Torn between the East and the West for decades by the Cold War after 1945, Central Europe once more became a geographical unit after the fall of the Iron Curtain in 1989. The former communist bloc countries of Central Europe, Czechoslovakia, Hungary and Poland found themselves in a specific situation, situated on the European seam between Western wealth, success and power and Eastern post-communist failure, misery and helplessness. The asymmetry was enormous, not only in terms of ‘hard’ macroeconomic and sociological statistics, but also in the cultural interpretation of it. As direct neighbours of Germany and Austria, the citizens of the post-communist states experienced the economic gap between their societies and the developed Western capitalist democracies virtually on a daily basis. Conversely, tourists, businessmen, and politicians from these Western countries were able to acquire new experience of the hitherto rather mysterious and backward ‘East’. Encompassing former communist states and capitalist democracies, the wider region of Central Europe became a European laboratory of convergence, as a space of deep and frequently experienced asymmetry.
However, historiography has paid relatively little attention to this feature of Central Europe since 1989, looking instead for more homogeneous spatial forms, such as the Visegrad Group and East-Central/Eastern Europe, or embedding Central Europe into a broader European or global context. By contrast, scholars have focused heavily on interior conflicts between West Germany and the former German Democratic Republic within the unified Germany, interpreting the partially divergent character of the society in terms of the unprocessed historical baggage of long dictatorial rule and also the persistent power asymmetry and discursive ‘othering’ between West and East Germany. Here, the two sides of the East-West border that had divided one nation were expected to grow together ‘naturally’ once the border disappeared. But what if we redirect this debate towards Central Europe, which consists of more nations and states across the former Iron Curtain? The weight and wealth of Germany and Austria and the weakness and shortages in their immediate vicinity of the transforming post-communist societies also elicited a number of interactions and reactions, some of which were rational and win-win, whereas some were emotional, conflicting and centrifugal. While a growing pool of literature has focused on the diplomatic relations and politics of reconciliation between post-communist states such as Poland, Czechoslovakia (Czech and Slovak Republics) and Hungary on the one side, and (West) Germany and Austria on the other, there has been little research into the role of emotions in the recent history of this region.

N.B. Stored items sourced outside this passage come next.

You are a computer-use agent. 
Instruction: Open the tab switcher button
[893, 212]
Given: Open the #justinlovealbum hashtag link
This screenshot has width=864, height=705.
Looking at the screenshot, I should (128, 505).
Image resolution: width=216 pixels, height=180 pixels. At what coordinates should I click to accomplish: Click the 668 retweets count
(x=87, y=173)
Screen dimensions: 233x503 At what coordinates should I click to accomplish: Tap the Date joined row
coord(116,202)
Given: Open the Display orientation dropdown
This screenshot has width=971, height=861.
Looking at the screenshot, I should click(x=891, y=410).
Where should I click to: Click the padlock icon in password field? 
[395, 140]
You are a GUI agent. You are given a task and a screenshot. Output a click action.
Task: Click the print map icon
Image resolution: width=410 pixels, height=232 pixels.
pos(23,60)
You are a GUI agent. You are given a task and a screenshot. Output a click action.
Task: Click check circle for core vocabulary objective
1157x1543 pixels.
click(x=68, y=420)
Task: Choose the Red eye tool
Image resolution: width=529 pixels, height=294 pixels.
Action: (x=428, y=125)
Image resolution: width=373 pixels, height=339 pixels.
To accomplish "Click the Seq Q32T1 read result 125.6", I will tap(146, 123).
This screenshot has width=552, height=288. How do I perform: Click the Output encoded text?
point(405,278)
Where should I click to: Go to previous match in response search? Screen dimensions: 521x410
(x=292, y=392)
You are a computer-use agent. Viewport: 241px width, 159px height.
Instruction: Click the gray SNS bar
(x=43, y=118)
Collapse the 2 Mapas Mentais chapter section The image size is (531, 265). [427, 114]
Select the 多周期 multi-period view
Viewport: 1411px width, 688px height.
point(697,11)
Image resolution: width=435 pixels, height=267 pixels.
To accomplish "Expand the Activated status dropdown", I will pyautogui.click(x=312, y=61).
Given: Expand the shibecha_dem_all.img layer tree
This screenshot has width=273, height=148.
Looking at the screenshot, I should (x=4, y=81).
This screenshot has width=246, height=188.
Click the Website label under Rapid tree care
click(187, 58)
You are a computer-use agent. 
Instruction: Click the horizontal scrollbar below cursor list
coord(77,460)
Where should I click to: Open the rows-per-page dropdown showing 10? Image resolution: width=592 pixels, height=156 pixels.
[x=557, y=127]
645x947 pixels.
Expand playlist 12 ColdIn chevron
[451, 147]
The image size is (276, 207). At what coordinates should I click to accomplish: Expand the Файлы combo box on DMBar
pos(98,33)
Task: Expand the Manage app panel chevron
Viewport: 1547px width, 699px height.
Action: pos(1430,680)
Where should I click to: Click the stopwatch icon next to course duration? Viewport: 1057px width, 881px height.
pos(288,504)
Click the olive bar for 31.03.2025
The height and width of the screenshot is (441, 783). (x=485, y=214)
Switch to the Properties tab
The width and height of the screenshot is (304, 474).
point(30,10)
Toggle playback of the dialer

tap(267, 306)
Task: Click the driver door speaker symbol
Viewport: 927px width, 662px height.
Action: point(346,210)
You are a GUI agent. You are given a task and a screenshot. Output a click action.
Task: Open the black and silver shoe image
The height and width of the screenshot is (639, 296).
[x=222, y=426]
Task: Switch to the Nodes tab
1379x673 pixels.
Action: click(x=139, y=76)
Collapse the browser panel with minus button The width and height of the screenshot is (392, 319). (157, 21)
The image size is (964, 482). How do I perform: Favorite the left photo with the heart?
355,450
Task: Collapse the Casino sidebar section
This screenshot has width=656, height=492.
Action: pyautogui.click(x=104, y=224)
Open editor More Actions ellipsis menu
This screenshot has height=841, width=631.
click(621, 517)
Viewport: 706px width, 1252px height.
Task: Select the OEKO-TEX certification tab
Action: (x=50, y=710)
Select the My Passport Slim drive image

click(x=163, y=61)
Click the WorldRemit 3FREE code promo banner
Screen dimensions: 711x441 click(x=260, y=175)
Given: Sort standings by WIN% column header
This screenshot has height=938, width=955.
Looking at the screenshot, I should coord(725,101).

Therefore, our aim is to scrutinize this uneven relationship between the states and societies of post-communist Central Europe and Germany and Austria, not from the perspective of classical history of international relations, or political or economic history, but rather to examine the role of emotions in reflecting, constructing and offsetting this asymmetry in Central Europe since 1989. Admiration and contempt, hopes and fears, satisfaction and privation were but a few of the constitutive emotions produced by these relations. Historical stereotypes and traumas constituted another dimension. Moreover, while the different discursive environments and state sovereignties make the situation distinct from that of unified Germany, European integration has worked towards a shared framework, reducing some asymmetries, but also reinforcing others.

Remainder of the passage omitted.